Fotomodelle aus dem Bekanntenkreis bringen zusätzlich einen nicht zu unterschätzenden Vorteil mit sich, sie sind recht kostengünstig. 😉
Gerade als Anfänger, egal ob Fotograf oder Model, arbeitet man im Regelfall auf TfP- bzw. TfCD-Basis (Time for Prints), d.h., früher zu Analog-Zeiten erhielt das Model Abzüge der Bilder, heute im Digitalzeitalter erhält es eine CD mit den Bilddateien. Wieviele Bilder man herausgibt, und wieviele man davon bearbeitet, sprich retuschiert, hängt natürlich von den Ergebnissen des Shootings ab. Eine alte Fotografen-Faustformel besagt, das ungefähr 10% der gemachten Aufnahmen gut sind und sich damit für eine Veröffentlichung eignen. Hat man also nach einem Shooting 100 Bilder, sind ca. 10 Stück davon es Wert, ausführlicher bearbeitet und danach präsentiert zu werden. Die Auswahl ist immer Ansichts- und Geschmackssache, es gibt sicher unter den restlichen Aufnahmen durchaus noch weitere Bilder, die ebenfalls vorzeigbar sind. Es handelt sich hierbei oft um Aufnahmeserien, die sich sehr ähneln, und von denen man eben nur das eine herausragende Bild ausgewählt hat. Diese Zweit-Auswahl erhält meistens eine Basisbearbeitung (Weißabgleich, Helligkeit, Kontrast, vielleicht noch Bildausschnitt), und wird zusätzlich dem Fotomodel überlassen. Auf keinen Fall sollte man hierbei allerdings Fotos auswählen, nur um dem Model einen Gefallen zu tun, und um eine große Menge an Bildern zu erhalten. Weniger ist oft mehr. Nachher werden plötzlich Fotos veröffentlicht, unter denen man lieber nicht seinen Namen sehen möchte.
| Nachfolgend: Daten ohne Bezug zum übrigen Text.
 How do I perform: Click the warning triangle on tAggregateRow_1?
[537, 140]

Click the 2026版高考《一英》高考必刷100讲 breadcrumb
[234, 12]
Im Grunde kann man zwischen drei Verfahren wählen:

  • Fotograf und Model wählen gemeinsam die Bilder aus, die retuschiert werden sollen und diejenigen, die eine Basisbearbeitung erhalten.
  • Der Fotograf trifft eine Vorauswahl und das Model wählt daraus eine vorgegebene Anzahl Bilder aus, die dann retuschiert werden. Die restlichen Aufnahmen der Vorauswahl werden basisbearbeitet.
  • Der Fotograf entscheidet alleine, welche Bilder er in welcher Form bearbeitet und herausgibt. Das Model bekommt nur die vereinbarte Anzahl bearbeiteter Aufnahmen.